### Exercise brief
Reproduce only the stretch of the records below from "Task: Pick pin rectangle 2 in the pinout box" through "Action: 150,128", renaming "pinout box" as "connector diagram" and keeping everything else unchanged.

### Working data
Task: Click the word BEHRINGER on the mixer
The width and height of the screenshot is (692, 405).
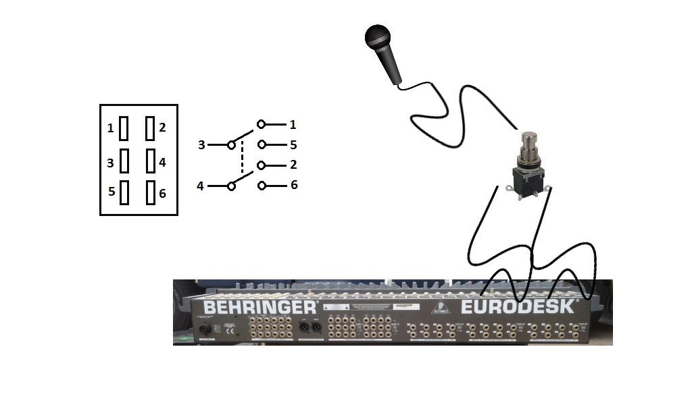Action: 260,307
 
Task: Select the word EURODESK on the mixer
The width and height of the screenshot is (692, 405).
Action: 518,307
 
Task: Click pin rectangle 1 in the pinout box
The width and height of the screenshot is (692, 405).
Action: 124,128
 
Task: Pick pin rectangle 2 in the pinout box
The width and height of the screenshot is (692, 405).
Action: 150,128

...

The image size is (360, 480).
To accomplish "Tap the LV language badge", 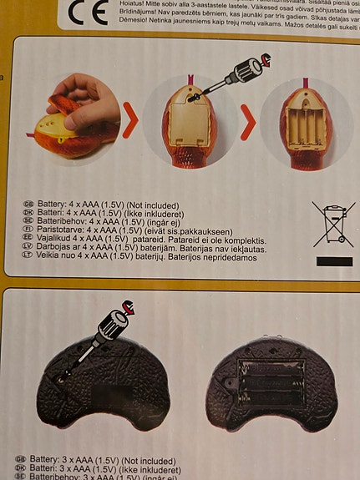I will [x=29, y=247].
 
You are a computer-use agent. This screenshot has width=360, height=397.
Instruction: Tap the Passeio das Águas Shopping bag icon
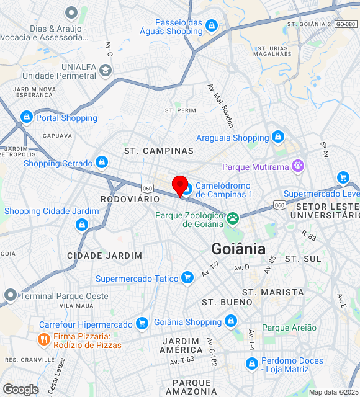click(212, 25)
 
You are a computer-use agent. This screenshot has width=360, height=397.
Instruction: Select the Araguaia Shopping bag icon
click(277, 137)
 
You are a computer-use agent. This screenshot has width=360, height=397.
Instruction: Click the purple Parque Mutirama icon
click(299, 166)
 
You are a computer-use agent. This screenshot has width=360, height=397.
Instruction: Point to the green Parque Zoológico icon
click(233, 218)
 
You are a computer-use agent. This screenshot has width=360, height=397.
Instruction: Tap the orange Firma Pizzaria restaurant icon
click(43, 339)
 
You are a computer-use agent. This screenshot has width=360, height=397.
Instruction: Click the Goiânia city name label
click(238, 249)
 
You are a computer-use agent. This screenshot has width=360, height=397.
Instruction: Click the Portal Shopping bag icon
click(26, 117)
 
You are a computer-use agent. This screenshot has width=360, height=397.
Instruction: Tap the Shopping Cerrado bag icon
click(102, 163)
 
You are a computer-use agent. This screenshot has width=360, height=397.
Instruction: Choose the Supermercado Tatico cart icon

### Reply to the task
Task: Pick pin rectangle 2 in the connector diagram
The width and height of the screenshot is (692, 405).
Action: 150,128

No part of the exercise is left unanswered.